许贯忠严肃的对陈广说道“陈教头这就想错了,这正是主公的高明之处啊,这下面的都是何人?草寇也!如果一来便公布数十上百条军法,他们可能记住?自古以来,军法都爱用雅语,独主公用白话,这是因为主公明白我们的军队到底都是些什么人?他们不过是普通的百姓,用那些之乎者也的话,有几个听得懂的?又有几人能理解?如果士兵不能理解的军纪,有和没有又有什么区别呢?”
这其实是姜德在后世听几个伯父聊天明白的一个道理,为什么后世的中国红色部队战斗力能那么强,军纪能那么好,其中极为重要的原因就是几乎所有的中国红色部队士兵都能清楚的说出自己的军纪是什么,并且明白这些是什么意思。因为中国红色部队的军纪都是大白话,而白色军队的军纪却是半文言,很多白色军队的军人到最后也不明白到底什么能做,什么不能做。
姜德颁布军令,让众人拿着分发的衣甲各自回去放好,自己和几个头领聚在一起说话。
几个头领这些日子以来,也对姜德是心服口服,他们从来没有想到居然真的可以把这些土匪山贼变得和精锐军人一样,在他们心里,这样的部队已经可以去攻城略地了。
姜德对众人说道“诸位,一个月过去了,就和我说的那样,我们梁山要做的是好汉,是侠义之士,而不是山贼土匪!最近刚刚好出了个大事,来,时迁,给诸位说说。”
时迁从姜德背后走出来,对众人拱手说道“诸位头领,就在十天前,在这梁山不远处,出了个大案!
诸位也知道,郓城县括田查抄了不知道多少人家的浮财,据说最后有钱二十万贯,那派来的特使担心出差错,便特意多派了人手运往东京。

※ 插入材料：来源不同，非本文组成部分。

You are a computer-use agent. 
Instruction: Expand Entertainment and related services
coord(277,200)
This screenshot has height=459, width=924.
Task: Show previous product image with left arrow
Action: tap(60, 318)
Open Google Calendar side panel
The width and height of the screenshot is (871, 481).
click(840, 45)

九月二十三,这些钱财运到了和蔡镇外,突然被一群人用酒水迷倒后抢走,至今已经十日过去了,依旧不得所踪。”
宋万奇道“这是哪里来的人马,居然如此大胆,这样的大案,恐怕要一查到底,不死不休啊。”
时迁点头说道“宋万哥哥说的正是,据说整个山东都乱了,到处都在查这伙贼人,根据小的打探,这伙人必定是那东溪村的晁盖一伙!”
“什么?晁盖哥哥?就是那个托塔天王?”阮小五惊讶的问道。
朱贵对姜德说道“寨主,那晁盖可是山东有名的好汉,如果是他做的,也说的过去了。”
阮小七对时迁问道“你说这话,可有凭据,要知道这可是捅破天的大罪啊。”
时迁拱手道“自然有凭据,我们谛听营发现晁盖在案发当日并没有出现在东溪村,次日才露面。另外有一个闲汉,叫做白日鼠白胜的,本不过是一个爱赌的破落户,这几日却是阔气了起来,必然是得到了一笔横财,而这人原先曾经多次受到晁盖的恩惠,这样想一想就不难猜了。”
“好手段啊,括田非为查隐田,而是为了收刮钱财,这样的不义之财,夺了也算是替天行道!符合寨主说的侠义吧!”杜迁有些钦佩的说道。